Der Alkoholkonsum sei Bestandteil vieler Betriebskulturen, schreibt das Blaue Kreuz in einer Mitteilung vom Donnerstag. Es zitiert Studien, die belegen, dass zwischen zwei und fünf Prozent aller Arbeitnehmenden in der Schweiz ein Alkoholproblem haben. Nebst den gesundheitlichen Problemen wirke sich übermässiger Alkoholkonsum auch direkt auf die Unternehmen aus.

"Nicht immer gelingt es, eine Suchtproblematik zu erkennen, und noch schwieriger ist es, einen entsprechenden Verdacht anzusprechen", fasst das Blaue Kreuz die Problematik am Arbeitsplatz zusammen. Mit dem neu lancierten Angebot "Alkohol am Arbeitsplatz" will das Blaue Kreuz vor allem die Vorgesetzten schulen.

Die Kurse bestehen aus fünf Modulen und umfassen die gesamte Palette an betrieblicher Suchtprävention: Informationsvermittlung, Schulungsangebote für Mitarbeitende und Vorgesetzte, persönliches Coaching für Führungskräfte und die Erarbeitung von massgeschneiderten Präventionskonzepten gehören dazu.

Ziel all dieser Massnahmen sei es, dass problematischer Alkoholkonsum im beruflichen Umfeld eher erkannt und angesprochen werde. Dadurch werde sowohl persönliches als auch betriebliches Wohlergehen gefördert.

□ □ □ □ □ □ □

# Aufgabenstellung 1
Aktualisiere im Textauszug über Alkohol am Arbeitsplatz die Passage, beginnend bei „Der Alkoholkonsum sei“ und endend bei „die Vorgesetzten schulen.“, und ersetze darin „Vorgesetzten“ durch „Führungskräfte“. Gib die Passage danach vollständig wieder.
# Aufgabenstellung 2
Welcher Anteil aller Arbeitnehmenden in der Schweiz hat laut den im Textauszug zitierten Studien ein Alkoholproblem?

# Gegebene Einträge
□ □ □ □ □ □ □

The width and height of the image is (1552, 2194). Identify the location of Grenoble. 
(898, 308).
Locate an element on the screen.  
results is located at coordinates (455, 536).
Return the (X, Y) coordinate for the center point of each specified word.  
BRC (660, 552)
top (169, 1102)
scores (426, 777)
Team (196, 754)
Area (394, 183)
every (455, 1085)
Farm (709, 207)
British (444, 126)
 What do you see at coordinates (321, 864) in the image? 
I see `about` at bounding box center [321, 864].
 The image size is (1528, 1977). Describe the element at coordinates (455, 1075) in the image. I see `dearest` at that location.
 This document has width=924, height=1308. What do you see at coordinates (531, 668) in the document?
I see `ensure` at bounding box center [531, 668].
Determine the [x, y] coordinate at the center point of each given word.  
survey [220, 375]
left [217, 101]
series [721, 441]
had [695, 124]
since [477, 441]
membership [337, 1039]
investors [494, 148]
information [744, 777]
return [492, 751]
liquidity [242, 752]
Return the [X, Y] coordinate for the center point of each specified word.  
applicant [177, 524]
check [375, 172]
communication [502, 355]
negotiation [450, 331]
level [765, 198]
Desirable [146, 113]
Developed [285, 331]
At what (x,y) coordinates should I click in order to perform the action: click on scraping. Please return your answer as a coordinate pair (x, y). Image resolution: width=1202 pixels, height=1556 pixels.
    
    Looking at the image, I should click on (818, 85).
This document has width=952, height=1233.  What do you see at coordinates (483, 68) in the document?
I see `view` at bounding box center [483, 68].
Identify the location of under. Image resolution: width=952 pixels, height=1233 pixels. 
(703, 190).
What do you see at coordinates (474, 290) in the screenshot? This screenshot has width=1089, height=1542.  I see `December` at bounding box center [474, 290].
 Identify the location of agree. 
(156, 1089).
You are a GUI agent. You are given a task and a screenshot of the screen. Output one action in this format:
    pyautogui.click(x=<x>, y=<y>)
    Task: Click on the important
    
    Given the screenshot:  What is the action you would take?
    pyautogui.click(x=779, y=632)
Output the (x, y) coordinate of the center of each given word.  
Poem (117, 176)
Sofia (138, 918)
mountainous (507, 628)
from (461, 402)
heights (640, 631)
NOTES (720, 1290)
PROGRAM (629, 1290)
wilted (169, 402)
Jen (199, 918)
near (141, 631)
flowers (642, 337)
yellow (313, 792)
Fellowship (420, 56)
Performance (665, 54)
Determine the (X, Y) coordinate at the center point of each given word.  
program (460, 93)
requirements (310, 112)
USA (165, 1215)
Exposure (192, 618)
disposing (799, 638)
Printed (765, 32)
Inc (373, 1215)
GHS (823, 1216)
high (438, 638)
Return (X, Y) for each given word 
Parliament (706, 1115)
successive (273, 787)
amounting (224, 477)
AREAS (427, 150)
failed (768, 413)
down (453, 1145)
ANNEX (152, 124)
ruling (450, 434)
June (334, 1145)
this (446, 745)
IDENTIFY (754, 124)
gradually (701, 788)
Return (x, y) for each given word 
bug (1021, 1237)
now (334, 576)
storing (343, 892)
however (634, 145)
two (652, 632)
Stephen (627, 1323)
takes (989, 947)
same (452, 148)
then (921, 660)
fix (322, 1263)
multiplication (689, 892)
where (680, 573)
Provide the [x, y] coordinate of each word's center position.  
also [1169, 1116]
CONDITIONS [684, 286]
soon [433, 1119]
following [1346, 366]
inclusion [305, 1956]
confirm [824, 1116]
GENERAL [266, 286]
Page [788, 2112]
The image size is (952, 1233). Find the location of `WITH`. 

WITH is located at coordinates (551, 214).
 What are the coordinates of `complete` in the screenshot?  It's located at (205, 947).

□ □ □ □ □ □ □

# Lösungsteil 1
Der Alkoholkonsum sei Bestandteil vieler Betriebskulturen, schreibt das Blaue Kreuz in einer Mitteilung vom Donnerstag. Es zitiert Studien, die belegen, dass zwischen zwei und fünf Prozent aller Arbeitnehmenden in der Schweiz ein Alkoholproblem haben. Nebst den gesundheitlichen Problemen wirke sich übermässiger Alkoholkonsum auch direkt auf die Unternehmen aus.

"Nicht immer gelingt es, eine Suchtproblematik zu erkennen, und noch schwieriger ist es, einen entsprechenden Verdacht anzusprechen", fasst das Blaue Kreuz die Problematik am Arbeitsplatz zusammen. Mit dem neu lancierten Angebot "Alkohol am Arbeitsplatz" will das Blaue Kreuz vor allem die Führungskräfte schulen.

# Lösungsteil 2
Zwischen zwei und fünf Prozent.